Problem description — Can you rewrite every item below, substituting "interface agent" for "GUI agent" wherever it occurs and keeping everything else the same?

(Items from a data source)
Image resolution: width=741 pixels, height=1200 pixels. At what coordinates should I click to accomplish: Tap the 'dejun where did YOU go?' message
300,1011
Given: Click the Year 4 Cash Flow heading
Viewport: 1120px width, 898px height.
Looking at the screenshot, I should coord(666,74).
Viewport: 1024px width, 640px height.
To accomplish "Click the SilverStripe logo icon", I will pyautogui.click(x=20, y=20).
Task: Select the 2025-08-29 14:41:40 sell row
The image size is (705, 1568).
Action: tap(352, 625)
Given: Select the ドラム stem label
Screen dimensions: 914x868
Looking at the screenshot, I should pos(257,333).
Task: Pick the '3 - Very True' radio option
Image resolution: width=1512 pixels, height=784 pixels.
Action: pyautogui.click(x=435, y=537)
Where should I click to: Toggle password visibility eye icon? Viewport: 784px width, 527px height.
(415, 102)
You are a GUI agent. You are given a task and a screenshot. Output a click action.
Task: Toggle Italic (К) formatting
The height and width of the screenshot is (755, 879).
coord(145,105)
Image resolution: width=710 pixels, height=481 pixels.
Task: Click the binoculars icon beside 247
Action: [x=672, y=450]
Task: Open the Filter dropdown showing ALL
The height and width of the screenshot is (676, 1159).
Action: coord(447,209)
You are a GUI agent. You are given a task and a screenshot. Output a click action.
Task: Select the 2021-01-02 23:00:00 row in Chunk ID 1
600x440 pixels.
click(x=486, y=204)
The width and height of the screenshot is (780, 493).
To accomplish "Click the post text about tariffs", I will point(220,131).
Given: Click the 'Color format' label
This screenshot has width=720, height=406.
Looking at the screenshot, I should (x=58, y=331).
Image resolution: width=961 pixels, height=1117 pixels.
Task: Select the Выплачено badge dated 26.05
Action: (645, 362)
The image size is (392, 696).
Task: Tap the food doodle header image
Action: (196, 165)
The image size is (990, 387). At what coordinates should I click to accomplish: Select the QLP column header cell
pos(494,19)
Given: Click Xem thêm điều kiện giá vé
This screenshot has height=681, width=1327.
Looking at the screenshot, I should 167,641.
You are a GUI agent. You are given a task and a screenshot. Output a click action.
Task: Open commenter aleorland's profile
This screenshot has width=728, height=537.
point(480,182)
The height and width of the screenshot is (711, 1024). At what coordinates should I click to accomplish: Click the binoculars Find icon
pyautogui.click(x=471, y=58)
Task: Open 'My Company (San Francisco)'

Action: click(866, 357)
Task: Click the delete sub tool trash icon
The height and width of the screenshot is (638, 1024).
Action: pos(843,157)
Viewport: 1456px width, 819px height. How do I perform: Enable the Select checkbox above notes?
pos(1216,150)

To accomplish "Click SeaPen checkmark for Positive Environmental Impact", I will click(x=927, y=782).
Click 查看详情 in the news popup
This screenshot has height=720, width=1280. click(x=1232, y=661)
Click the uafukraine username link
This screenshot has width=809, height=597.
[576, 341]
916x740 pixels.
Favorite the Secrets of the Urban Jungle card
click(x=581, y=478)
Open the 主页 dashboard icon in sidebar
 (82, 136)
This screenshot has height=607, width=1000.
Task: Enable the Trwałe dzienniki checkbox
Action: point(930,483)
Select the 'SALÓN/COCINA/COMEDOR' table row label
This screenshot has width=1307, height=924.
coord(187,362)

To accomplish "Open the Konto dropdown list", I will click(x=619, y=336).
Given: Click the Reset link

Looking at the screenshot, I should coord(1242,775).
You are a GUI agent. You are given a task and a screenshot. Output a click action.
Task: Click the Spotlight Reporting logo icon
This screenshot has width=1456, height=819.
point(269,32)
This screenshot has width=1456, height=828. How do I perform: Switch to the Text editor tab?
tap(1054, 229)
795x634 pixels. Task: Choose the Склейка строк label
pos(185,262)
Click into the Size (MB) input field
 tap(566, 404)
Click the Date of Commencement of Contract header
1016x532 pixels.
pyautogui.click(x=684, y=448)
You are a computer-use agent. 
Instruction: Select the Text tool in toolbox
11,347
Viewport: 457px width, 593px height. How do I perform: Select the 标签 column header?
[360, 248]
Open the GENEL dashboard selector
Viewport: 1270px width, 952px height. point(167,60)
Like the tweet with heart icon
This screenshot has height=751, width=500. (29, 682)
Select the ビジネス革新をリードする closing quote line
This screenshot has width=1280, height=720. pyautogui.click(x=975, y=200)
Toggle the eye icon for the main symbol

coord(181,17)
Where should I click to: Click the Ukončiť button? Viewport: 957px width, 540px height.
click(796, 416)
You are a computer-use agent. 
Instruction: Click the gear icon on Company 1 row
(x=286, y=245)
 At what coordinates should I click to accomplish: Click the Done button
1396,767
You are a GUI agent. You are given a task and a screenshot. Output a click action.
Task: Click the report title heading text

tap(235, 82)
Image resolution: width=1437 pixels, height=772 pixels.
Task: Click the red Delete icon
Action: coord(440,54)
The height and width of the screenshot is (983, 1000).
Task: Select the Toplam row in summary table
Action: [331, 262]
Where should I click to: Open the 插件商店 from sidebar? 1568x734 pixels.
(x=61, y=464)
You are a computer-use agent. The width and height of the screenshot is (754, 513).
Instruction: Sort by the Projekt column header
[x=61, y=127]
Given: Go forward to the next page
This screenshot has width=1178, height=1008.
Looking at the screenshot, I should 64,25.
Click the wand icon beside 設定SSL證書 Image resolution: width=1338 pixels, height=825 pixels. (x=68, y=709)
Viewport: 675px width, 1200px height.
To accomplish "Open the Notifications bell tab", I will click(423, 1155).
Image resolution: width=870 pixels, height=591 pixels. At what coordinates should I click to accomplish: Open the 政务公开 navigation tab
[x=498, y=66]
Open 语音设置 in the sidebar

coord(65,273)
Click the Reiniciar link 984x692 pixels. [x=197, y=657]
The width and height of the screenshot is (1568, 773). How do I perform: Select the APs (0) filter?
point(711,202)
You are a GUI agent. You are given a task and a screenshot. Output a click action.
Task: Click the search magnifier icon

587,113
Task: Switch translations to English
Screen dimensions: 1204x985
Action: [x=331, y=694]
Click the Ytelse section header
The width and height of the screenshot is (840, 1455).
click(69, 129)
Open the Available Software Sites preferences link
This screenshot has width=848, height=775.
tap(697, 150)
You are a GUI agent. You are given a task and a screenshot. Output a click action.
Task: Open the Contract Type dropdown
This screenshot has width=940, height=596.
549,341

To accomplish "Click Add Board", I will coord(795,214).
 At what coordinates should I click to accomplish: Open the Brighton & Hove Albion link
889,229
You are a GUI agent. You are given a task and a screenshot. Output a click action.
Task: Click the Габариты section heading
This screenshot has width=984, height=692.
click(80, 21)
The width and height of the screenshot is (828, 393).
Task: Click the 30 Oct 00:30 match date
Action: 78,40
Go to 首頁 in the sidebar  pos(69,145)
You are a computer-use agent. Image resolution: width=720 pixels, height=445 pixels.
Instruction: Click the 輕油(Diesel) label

Solved exercise —
Image resolution: width=741 pixels, height=1200 pixels. At what coordinates should I click to accomplish: Tap the 'dejun where did YOU go?' message
300,1011
Given: Click the Year 4 Cash Flow heading
Viewport: 1120px width, 898px height.
Looking at the screenshot, I should coord(666,74).
Viewport: 1024px width, 640px height.
To accomplish "Click the SilverStripe logo icon", I will pyautogui.click(x=20, y=20).
Task: Select the 2025-08-29 14:41:40 sell row
The image size is (705, 1568).
Action: tap(352, 625)
Given: Select the ドラム stem label
Screen dimensions: 914x868
Looking at the screenshot, I should pos(257,333).
Task: Pick the '3 - Very True' radio option
Image resolution: width=1512 pixels, height=784 pixels.
Action: pyautogui.click(x=435, y=537)
Where should I click to: Toggle password visibility eye icon? Viewport: 784px width, 527px height.
(415, 102)
You are a interface agent. You are given a task and a screenshot. Output a click action.
Task: Toggle Italic (К) formatting
The height and width of the screenshot is (755, 879).
coord(145,105)
Image resolution: width=710 pixels, height=481 pixels.
Task: Click the binoculars icon beside 247
Action: [x=672, y=450]
Task: Open the Filter dropdown showing ALL
The height and width of the screenshot is (676, 1159).
Action: coord(447,209)
You are a interface agent. You are given a task and a screenshot. Output a click action.
Task: Select the 2021-01-02 23:00:00 row in Chunk ID 1
600x440 pixels.
click(x=486, y=204)
The width and height of the screenshot is (780, 493).
To accomplish "Click the post text about tariffs", I will point(220,131).
Given: Click the 'Color format' label
This screenshot has width=720, height=406.
Looking at the screenshot, I should (x=58, y=331).
Image resolution: width=961 pixels, height=1117 pixels.
Task: Select the Выплачено badge dated 26.05
Action: (645, 362)
The image size is (392, 696).
Task: Tap the food doodle header image
Action: (196, 165)
The image size is (990, 387). At what coordinates should I click to accomplish: Select the QLP column header cell
pos(494,19)
Given: Click Xem thêm điều kiện giá vé
This screenshot has height=681, width=1327.
Looking at the screenshot, I should 167,641.
You are a interface agent. You are given a task and a screenshot. Output a click action.
Task: Open commenter aleorland's profile
This screenshot has width=728, height=537.
point(480,182)
The height and width of the screenshot is (711, 1024). At what coordinates should I click to accomplish: Click the binoculars Find icon
pyautogui.click(x=471, y=58)
Task: Open 'My Company (San Francisco)'

Action: click(866, 357)
Task: Click the delete sub tool trash icon
The height and width of the screenshot is (638, 1024).
Action: pos(843,157)
Viewport: 1456px width, 819px height. How do I perform: Enable the Select checkbox above notes?
pos(1216,150)

To accomplish "Click SeaPen checkmark for Positive Environmental Impact", I will click(x=927, y=782).
Click 查看详情 in the news popup
This screenshot has height=720, width=1280. click(x=1232, y=661)
Click the uafukraine username link
This screenshot has width=809, height=597.
[576, 341]
916x740 pixels.
Favorite the Secrets of the Urban Jungle card
click(x=581, y=478)
Open the 主页 dashboard icon in sidebar
 (82, 136)
This screenshot has height=607, width=1000.
Task: Enable the Trwałe dzienniki checkbox
Action: point(930,483)
Select the 'SALÓN/COCINA/COMEDOR' table row label
This screenshot has width=1307, height=924.
coord(187,362)

To accomplish "Open the Konto dropdown list", I will click(x=619, y=336).
Given: Click the Reset link

Looking at the screenshot, I should coord(1242,775).
You are a interface agent. You are given a task and a screenshot. Output a click action.
Task: Click the Spotlight Reporting logo icon
This screenshot has width=1456, height=819.
point(269,32)
This screenshot has width=1456, height=828. How do I perform: Switch to the Text editor tab?
tap(1054, 229)
795x634 pixels. Task: Choose the Склейка строк label
pos(185,262)
Click into the Size (MB) input field
 tap(566, 404)
Click the Date of Commencement of Contract header
1016x532 pixels.
pyautogui.click(x=684, y=448)
You are a computer-use agent. 
Instruction: Select the Text tool in toolbox
11,347
Viewport: 457px width, 593px height. How do I perform: Select the 标签 column header?
[360, 248]
Open the GENEL dashboard selector
Viewport: 1270px width, 952px height. point(167,60)
Like the tweet with heart icon
This screenshot has height=751, width=500. (29, 682)
Select the ビジネス革新をリードする closing quote line
This screenshot has width=1280, height=720. pyautogui.click(x=975, y=200)
Toggle the eye icon for the main symbol

coord(181,17)
Where should I click to: Click the Ukončiť button? Viewport: 957px width, 540px height.
click(796, 416)
You are a computer-use agent. 
Instruction: Click the gear icon on Company 1 row
(x=286, y=245)
 At what coordinates should I click to accomplish: Click the Done button
1396,767
You are a interface agent. You are given a task and a screenshot. Output a click action.
Task: Click the report title heading text

tap(235, 82)
Image resolution: width=1437 pixels, height=772 pixels.
Task: Click the red Delete icon
Action: coord(440,54)
The height and width of the screenshot is (983, 1000).
Task: Select the Toplam row in summary table
Action: [331, 262]
Where should I click to: Open the 插件商店 from sidebar? 1568x734 pixels.
(x=61, y=464)
You are a computer-use agent. The width and height of the screenshot is (754, 513).
Instruction: Sort by the Projekt column header
[x=61, y=127]
Given: Go forward to the next page
This screenshot has width=1178, height=1008.
Looking at the screenshot, I should 64,25.
Click the wand icon beside 設定SSL證書 Image resolution: width=1338 pixels, height=825 pixels. (x=68, y=709)
Viewport: 675px width, 1200px height.
To accomplish "Open the Notifications bell tab", I will click(423, 1155).
Image resolution: width=870 pixels, height=591 pixels. At what coordinates should I click to accomplish: Open the 政务公开 navigation tab
[x=498, y=66]
Open 语音设置 in the sidebar

coord(65,273)
Click the Reiniciar link 984x692 pixels. [x=197, y=657]
The width and height of the screenshot is (1568, 773). How do I perform: Select the APs (0) filter?
point(711,202)
You are a interface agent. You are given a task and a screenshot. Output a click action.
Task: Click the search magnifier icon

587,113
Task: Switch translations to English
Screen dimensions: 1204x985
Action: [x=331, y=694]
Click the Ytelse section header
The width and height of the screenshot is (840, 1455).
click(69, 129)
Open the Available Software Sites preferences link
This screenshot has width=848, height=775.
tap(697, 150)
You are a interface agent. You are given a task and a screenshot. Output a click action.
Task: Open the Contract Type dropdown
This screenshot has width=940, height=596.
549,341

To accomplish "Click Add Board", I will coord(795,214).
 At what coordinates should I click to accomplish: Open the Brighton & Hove Albion link
889,229
You are a interface agent. You are given a task and a screenshot. Output a click action.
Task: Click the Габариты section heading
This screenshot has width=984, height=692.
click(80, 21)
The width and height of the screenshot is (828, 393).
Task: Click the 30 Oct 00:30 match date
Action: 78,40
Go to 首頁 in the sidebar  pos(69,145)
You are a computer-use agent. Image resolution: width=720 pixels, height=445 pixels.
Instruction: Click the 輕油(Diesel) label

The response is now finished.